The encode method of base62 transforms a decimal number (Base 10) to Base 62, while the decode method reverse the process. For example: a decimal number 3781504209452600
can be encoded to hjNv8tS3K
, and hjNv8tS3K
should be decoded back as 3781504209452600
vice versa. Clearly, it is a one to one map between two systems.
Base62 encoding schemes are commonly used for URL shortening service. You can regard the decimal number 3781504209452600
as an unique ID of a link or record in your database, and encoding it to base62 can provide a url like this: http://yourdomain.com/hjNv8tS3K
as a shorten link for retrieving the record of the integer ID.
I’ve written a base62 implementation in Ruby, and you can find it on Github: https://github.com/steventen/base62-rb. The algorithms for encoding and decoding are not hard, I believe you can easily understand them by reading the source code here.
There are several base62 libraries written in Ruby already, and all of the libraries in fact use the same math algorithm. However, with different implementation, and different Ruby language features, I find speed performance can be quite different. As it turns out, my implementation could reach at most 3 times faster than others.
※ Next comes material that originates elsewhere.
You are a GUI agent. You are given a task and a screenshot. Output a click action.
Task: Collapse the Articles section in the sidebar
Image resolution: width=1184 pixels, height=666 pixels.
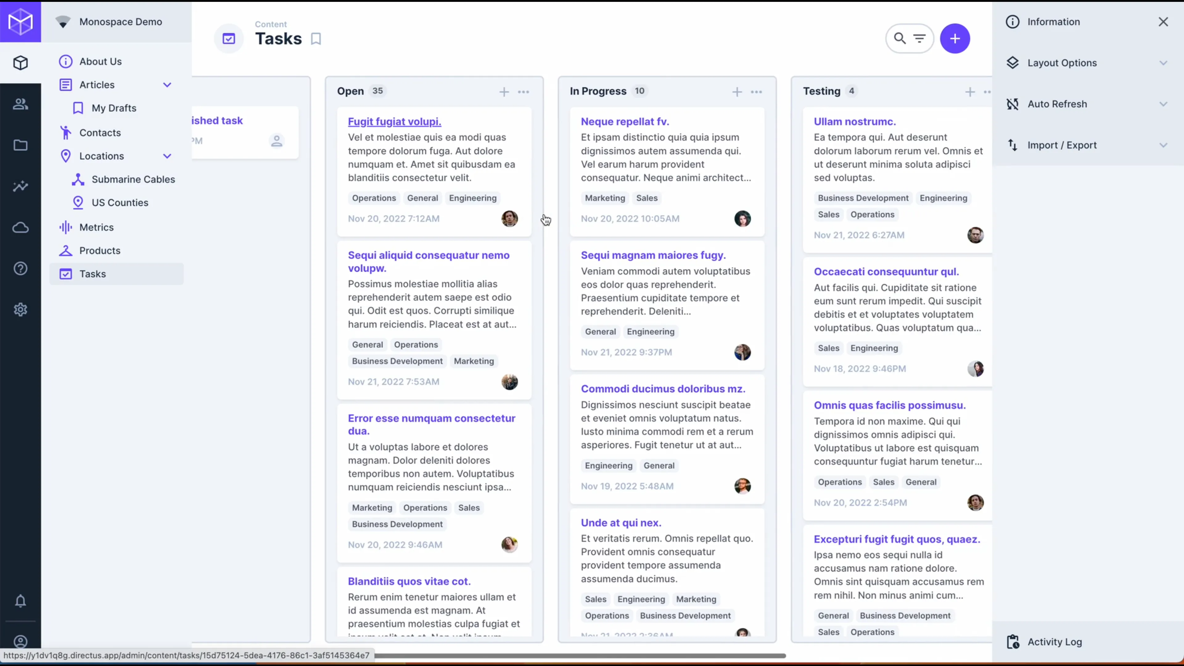click(x=167, y=85)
I have included each implementations and compared them accordingly in the benchmark.
Encoding
The encoding part mainly includes loop, string concatenation, and divide operation. Benchmarks of different implementations are described here.
Decoding
The decoding method contains loop, exponentiation operation, index lookup, and addition operation. The benchmarks of various implementations are shown here.
Lesson learned: as a software engineer, understand and master the tools (e.g. the programming language) you are using is really important.